:: Task brief ::
Search the entries for the word "input" and pull out each line that has it.
Given records below:
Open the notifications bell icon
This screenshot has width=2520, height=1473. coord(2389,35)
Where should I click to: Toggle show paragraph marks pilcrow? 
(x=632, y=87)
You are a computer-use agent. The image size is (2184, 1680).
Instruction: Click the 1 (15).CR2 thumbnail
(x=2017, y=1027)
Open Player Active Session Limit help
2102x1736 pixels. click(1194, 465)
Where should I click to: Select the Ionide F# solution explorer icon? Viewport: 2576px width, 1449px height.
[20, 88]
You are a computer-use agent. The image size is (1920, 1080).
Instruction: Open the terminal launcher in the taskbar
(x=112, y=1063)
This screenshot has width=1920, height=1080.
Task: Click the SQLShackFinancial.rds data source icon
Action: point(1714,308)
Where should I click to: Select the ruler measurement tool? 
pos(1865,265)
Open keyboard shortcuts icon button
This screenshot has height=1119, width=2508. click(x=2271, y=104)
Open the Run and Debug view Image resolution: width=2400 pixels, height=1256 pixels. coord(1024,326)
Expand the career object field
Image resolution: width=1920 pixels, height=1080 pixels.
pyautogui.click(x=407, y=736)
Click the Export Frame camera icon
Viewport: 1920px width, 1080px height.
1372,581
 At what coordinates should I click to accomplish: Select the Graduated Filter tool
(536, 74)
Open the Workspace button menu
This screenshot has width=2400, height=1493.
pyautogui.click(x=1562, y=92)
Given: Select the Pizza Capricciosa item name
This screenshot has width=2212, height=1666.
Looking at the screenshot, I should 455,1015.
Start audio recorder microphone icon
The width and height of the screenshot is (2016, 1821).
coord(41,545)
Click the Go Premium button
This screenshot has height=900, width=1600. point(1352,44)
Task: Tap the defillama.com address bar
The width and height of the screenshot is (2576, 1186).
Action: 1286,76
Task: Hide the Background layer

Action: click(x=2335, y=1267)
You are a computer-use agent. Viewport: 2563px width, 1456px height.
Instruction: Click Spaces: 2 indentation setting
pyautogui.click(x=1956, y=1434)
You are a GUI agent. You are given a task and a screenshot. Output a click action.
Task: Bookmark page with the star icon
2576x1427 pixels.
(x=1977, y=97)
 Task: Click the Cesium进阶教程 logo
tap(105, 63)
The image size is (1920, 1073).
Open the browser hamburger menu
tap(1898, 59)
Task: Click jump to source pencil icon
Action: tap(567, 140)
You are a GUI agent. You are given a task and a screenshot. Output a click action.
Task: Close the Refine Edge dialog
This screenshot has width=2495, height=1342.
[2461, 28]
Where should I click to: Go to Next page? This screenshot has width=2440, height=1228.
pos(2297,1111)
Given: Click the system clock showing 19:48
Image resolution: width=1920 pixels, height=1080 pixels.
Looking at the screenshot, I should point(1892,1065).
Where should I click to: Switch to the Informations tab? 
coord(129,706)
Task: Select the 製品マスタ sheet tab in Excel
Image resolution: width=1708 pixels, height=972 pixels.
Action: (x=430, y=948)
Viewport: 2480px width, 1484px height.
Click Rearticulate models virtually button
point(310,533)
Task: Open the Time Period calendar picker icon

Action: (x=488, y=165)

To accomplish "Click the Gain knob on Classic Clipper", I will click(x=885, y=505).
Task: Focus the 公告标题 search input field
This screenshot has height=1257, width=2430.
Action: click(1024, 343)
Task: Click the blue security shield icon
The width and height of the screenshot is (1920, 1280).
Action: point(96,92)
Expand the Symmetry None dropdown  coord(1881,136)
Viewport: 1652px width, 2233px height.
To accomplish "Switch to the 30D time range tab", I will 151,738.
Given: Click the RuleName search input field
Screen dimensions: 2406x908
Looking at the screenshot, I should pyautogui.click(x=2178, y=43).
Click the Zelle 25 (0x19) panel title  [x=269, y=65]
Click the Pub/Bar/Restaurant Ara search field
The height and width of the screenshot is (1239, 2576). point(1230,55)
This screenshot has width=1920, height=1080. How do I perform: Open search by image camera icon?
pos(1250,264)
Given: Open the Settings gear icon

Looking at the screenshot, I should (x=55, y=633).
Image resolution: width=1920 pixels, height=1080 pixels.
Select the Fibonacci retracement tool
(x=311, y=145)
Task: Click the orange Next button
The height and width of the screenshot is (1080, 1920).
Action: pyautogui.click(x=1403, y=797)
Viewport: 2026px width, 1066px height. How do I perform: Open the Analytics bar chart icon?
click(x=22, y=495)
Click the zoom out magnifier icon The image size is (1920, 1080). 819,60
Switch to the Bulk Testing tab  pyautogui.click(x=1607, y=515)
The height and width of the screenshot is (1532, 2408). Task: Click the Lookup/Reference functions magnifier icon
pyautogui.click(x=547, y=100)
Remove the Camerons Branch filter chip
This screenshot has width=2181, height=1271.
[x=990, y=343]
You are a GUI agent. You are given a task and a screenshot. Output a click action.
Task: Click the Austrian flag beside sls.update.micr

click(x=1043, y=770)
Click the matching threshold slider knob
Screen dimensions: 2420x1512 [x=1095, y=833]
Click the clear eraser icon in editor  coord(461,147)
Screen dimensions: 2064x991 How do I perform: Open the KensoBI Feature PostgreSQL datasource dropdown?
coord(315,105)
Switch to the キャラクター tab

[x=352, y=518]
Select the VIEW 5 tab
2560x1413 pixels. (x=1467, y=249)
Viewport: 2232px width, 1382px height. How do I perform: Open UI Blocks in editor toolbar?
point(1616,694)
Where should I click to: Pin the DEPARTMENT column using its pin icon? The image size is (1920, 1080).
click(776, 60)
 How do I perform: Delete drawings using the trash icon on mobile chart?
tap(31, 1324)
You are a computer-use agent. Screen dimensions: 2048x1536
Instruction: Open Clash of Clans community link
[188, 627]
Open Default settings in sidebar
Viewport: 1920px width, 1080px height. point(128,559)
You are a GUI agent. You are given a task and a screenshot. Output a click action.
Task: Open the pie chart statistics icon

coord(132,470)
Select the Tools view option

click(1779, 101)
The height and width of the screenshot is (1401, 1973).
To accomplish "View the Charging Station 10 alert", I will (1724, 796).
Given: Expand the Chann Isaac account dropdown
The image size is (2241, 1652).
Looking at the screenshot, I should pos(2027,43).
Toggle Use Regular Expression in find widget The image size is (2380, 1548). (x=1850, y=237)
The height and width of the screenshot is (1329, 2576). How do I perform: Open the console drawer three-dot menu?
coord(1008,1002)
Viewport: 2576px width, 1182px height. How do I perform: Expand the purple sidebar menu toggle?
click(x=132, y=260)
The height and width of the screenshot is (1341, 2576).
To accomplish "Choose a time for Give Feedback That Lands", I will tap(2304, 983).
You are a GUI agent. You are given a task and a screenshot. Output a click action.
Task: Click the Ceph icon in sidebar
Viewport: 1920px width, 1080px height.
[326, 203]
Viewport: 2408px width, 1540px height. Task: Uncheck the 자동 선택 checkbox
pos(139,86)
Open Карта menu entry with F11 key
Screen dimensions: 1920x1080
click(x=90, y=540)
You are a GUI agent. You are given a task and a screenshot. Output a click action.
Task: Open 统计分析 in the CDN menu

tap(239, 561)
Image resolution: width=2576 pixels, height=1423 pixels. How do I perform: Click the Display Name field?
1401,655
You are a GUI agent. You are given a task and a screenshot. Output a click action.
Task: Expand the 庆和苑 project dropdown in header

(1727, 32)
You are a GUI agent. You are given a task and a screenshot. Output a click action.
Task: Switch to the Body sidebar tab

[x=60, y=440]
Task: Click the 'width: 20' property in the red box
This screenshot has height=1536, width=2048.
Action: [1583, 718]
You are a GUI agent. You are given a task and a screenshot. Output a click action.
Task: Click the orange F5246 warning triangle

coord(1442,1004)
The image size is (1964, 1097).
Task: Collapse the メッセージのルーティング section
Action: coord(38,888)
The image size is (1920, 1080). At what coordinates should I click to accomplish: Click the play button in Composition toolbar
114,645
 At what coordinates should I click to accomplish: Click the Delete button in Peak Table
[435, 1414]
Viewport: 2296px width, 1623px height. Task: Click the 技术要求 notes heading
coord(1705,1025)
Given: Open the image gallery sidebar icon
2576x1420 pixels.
End of Given records.
:: Result of the exercise ::
Task: Focus the 公告标题 search input field
Given: Click the RuleName search input field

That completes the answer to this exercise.